British billionaire Richard Branson, who established Virgin Galactic in 2004 and founded The Spaceship Company with aerospace engineer Burt Rutan in 2005, plans to ride aboard SpaceShipTwo’s first tourism flight later this year. Branson’s Virgin Group sponsored the test flight of Rutan’s SpaceShipOne, the 5-meter-wingspan composite spaceplane that in 2004 won the Ansari X Prize by reaching altitudes of 103 and 113 km during flights five days apart. Virgin Galactic’s SpaceShipTwo draws on the design of SpaceShipOne but is much larger with seats for two pilots and six passengers. As of early March, 600 people from 58 countries had made fully refundable deposits to fly on Virgin Galactic’s spaceplanes.
We walk behind a gray curtain in a corner of the hangar and are shown a curved video screen and a replica of a SpaceShipTwo cockpit, including the pilot and co-pilot seats. This simulator is where pilots train, complete with visuals and sound effects. Someone clicks the simulator on, and we see the view awaiting Virgin Galactic’s passengers. WhiteKnightTwo takes off and climbs into a cloudless desert sky.
After a few minutes, the spaceplane is released. It falls momentarily and then the rocket roars to life. We climb almost straight up for about 90 seconds, accelerating to about three times the speed of sound. When the rocket motor finishes firing, the spaceplane’s momentum continues to carry us higher, but there’s almost no sound. “You get a sense of the stillness of the experience,” Whitesides says. The simulated view is breathtaking, and it makes me wonder if someday when space travel becomes more common and the price comes down, I might catch a ride on a spaceplane.
At the apogee, we level off. On a real mission, this is when the passengers would float from their seats to experience between three and five minutes of weightlessness. On the video screen, we see a view like the one out the spaceplane’s 12 windows. As Whitesides puts it, it’s an “amazing vista of planet Earth beneath us.” We start gliding back toward Earth and make a runway landing at Mojave. Test flights are being done here at Mojave before operations begin at Spaceport America in New Mexico, an FAA-licensed facility for vertical and horizontal launches adjacent to the U.S. Army’s White Sands Missile Range.
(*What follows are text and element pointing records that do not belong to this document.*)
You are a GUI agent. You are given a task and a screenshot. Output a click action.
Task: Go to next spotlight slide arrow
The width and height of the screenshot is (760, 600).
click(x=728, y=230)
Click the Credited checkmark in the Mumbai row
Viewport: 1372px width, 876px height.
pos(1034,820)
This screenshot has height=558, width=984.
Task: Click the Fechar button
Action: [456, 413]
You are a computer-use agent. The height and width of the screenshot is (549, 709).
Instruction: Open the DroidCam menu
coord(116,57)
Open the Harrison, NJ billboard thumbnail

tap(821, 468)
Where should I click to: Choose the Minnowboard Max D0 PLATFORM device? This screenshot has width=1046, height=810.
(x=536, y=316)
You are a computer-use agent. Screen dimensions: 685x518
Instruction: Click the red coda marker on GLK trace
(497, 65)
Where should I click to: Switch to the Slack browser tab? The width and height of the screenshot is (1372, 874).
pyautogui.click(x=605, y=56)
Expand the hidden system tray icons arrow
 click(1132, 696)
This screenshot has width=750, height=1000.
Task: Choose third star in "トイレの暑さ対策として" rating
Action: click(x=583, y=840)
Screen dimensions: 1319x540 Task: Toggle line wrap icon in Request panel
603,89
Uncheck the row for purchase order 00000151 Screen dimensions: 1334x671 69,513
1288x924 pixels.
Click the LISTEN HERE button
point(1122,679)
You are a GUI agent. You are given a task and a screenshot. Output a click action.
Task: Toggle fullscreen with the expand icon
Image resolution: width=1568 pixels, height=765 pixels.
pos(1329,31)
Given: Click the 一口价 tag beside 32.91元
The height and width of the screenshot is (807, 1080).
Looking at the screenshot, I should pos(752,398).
Whitesides won’t say how many more test flights he expects, but the next series will focus on making sure Unity “flies that way every time,” says Mike Moses, Virgin Galactic president.
Getting 600 passengers to space and back will require operating more than one spaceplane. On the factory floor, Virgin Galactic is assembling its next two. For the first one, the nose and aft portion of the fuselage are nearly completed along with the spherical oxidizer tank that goes in the middle. Workers have also finished building the tail booms in a separate facility.
“We are very close to bonding together the fuselage,” says Enrico Palermo, The Spaceship Company president. “The main structural part remaining is the booms and the feather.” Over the next year, workers will finish installing the wiring, brakes and other components.
It’s taking Virgin Galactic far longer than expected to begin paid flights. When Branson established the company, he wanted to start flying customers in 2007. If it’s any consolation, competitor Blue Origin, the commercial space tourism company started in 2000 by billionaire Amazon founder Jeff Bezos, isn’t carrying passengers yet either.
As of early March, Blue Origin had performed 10 uncrewed flight tests of New Shepard, the vertical takeoff and landing spacecraft comprised of a six-passenger capsule and a booster powered by Blue Origin’s liquid hydrogen and liquid oxygen-fueled BE-3 engine. Blue Origin’s capsule reached an altitude of 106.9 km on Jan. 23 after lifting off from the company’s West Texas launch site. Like Virgin Galactic, Blue Origin plans to bring people onboard sometime this year.